### Task requirements
Look below for the line that contains "Where should I", then copy it and each following line to the end of the records, minus any pictures.

(Exercise data begins)

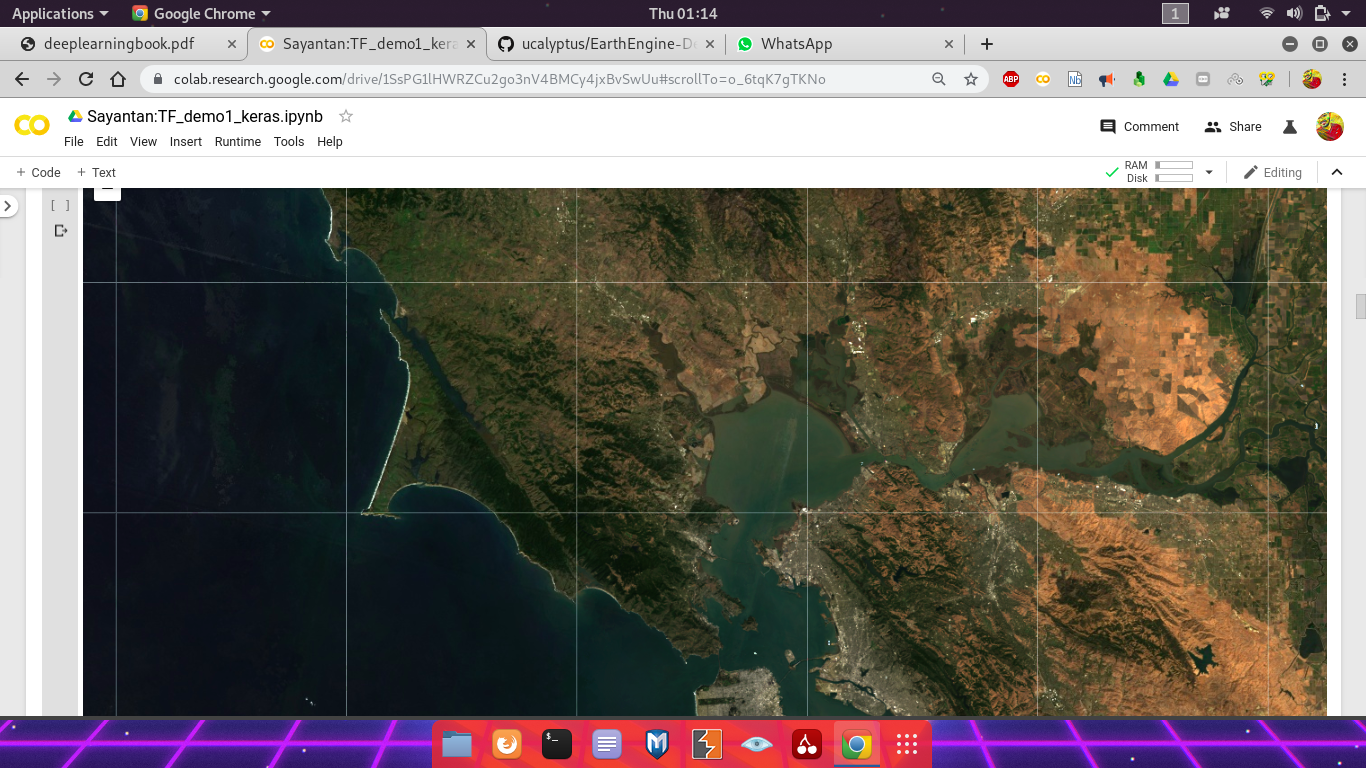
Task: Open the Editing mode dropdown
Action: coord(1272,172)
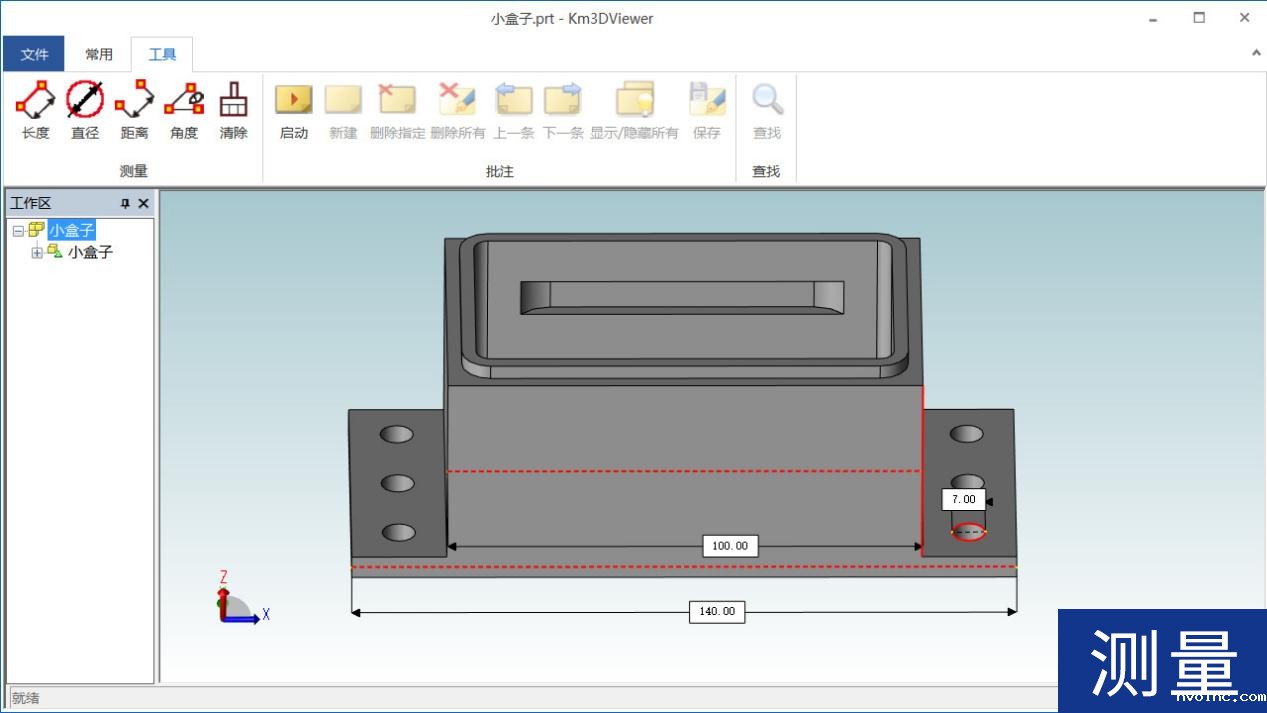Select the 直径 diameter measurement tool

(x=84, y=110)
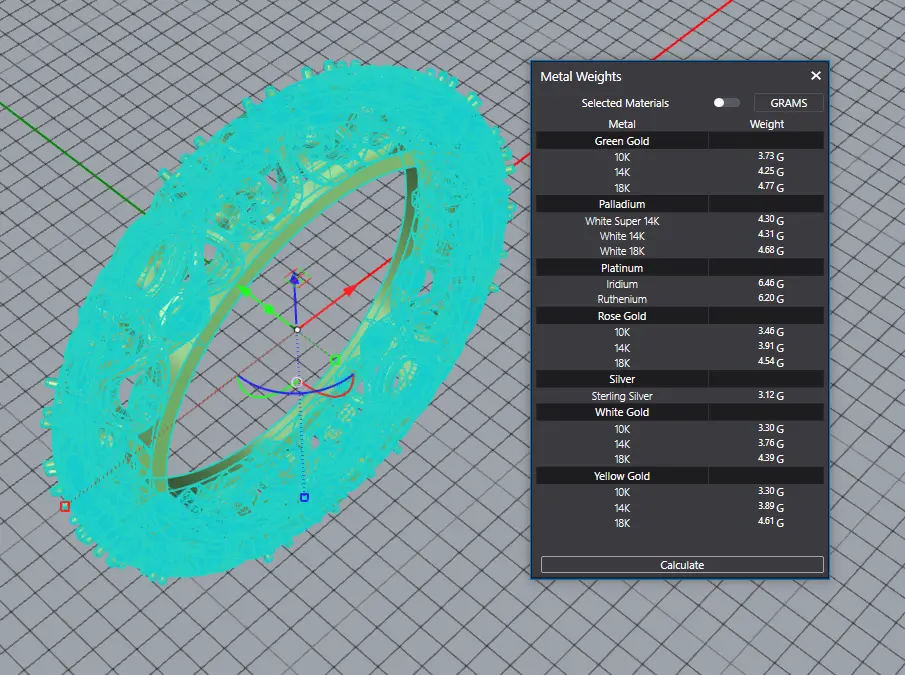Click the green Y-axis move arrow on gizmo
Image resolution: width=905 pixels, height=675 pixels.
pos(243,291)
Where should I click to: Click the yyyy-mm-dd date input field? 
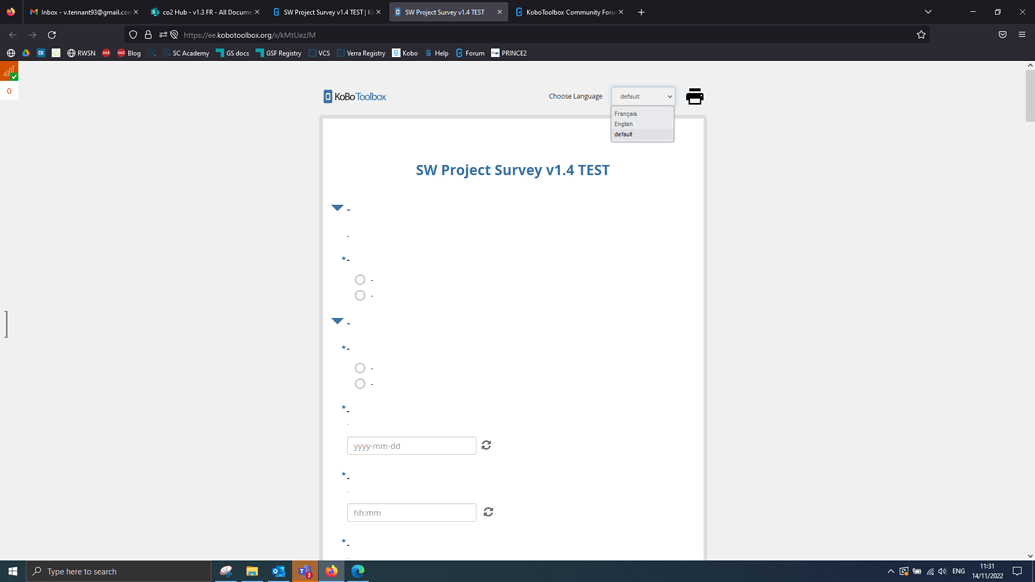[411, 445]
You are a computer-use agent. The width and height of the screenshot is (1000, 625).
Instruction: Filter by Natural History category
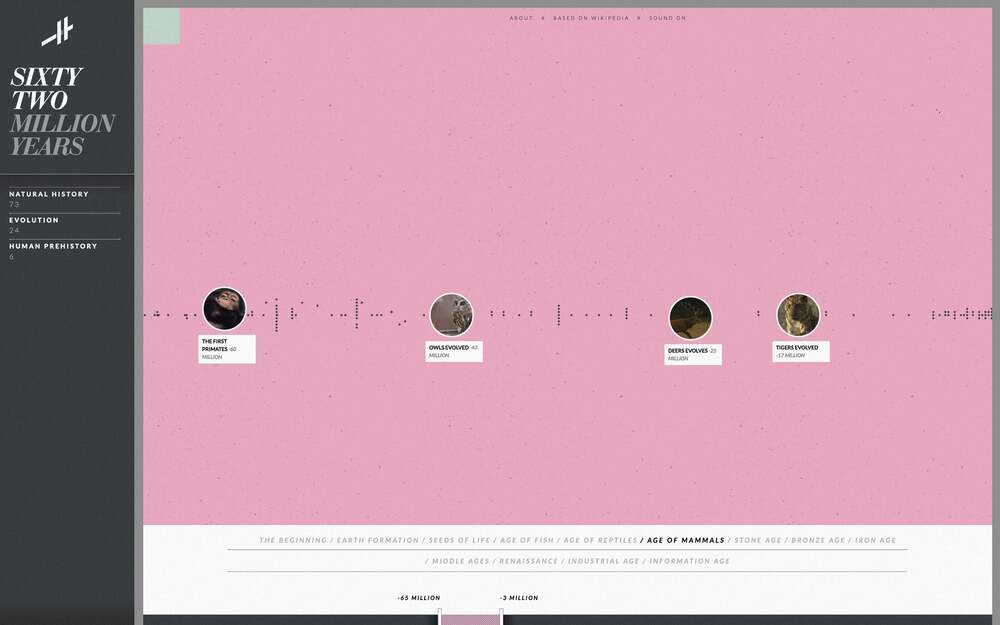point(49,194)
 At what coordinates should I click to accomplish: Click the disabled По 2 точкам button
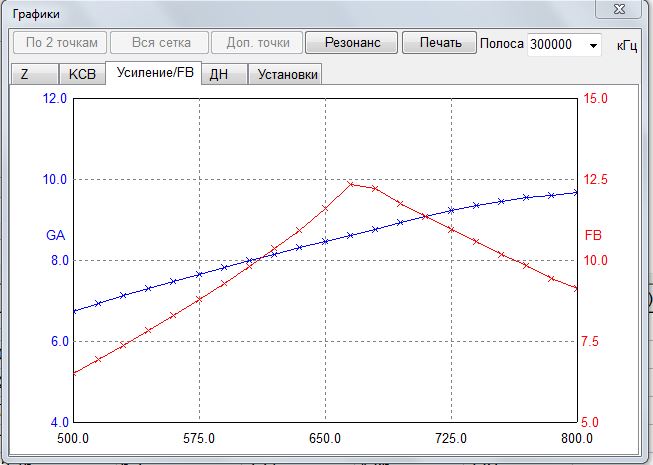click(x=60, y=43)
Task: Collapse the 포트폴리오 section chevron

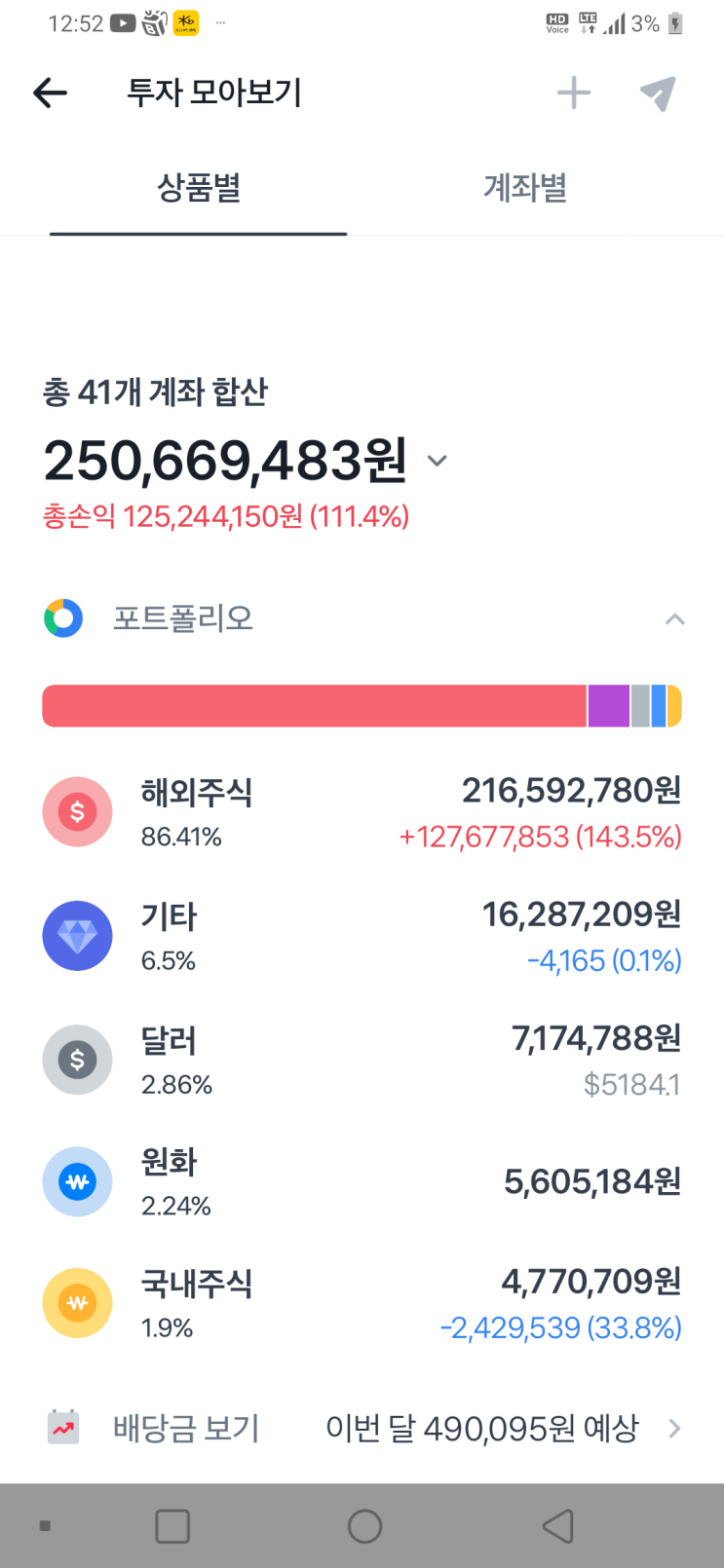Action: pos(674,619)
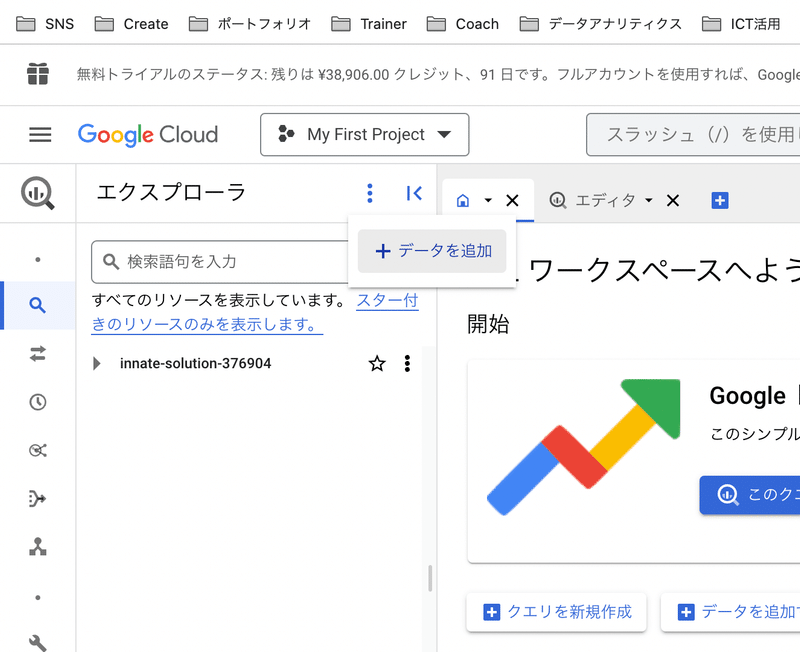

(Exercise data ends)

### Response box
Where should I click to: Click the yyyy-mm-dd date input field? 
[411, 445]
You are a computer-use agent. The width and height of the screenshot is (1000, 625).
Instruction: Filter by Natural History category
point(49,194)
 At what coordinates should I click to accomplish: Click the disabled По 2 точкам button
click(x=60, y=43)
Task: Collapse the 포트폴리오 section chevron

Action: pos(674,619)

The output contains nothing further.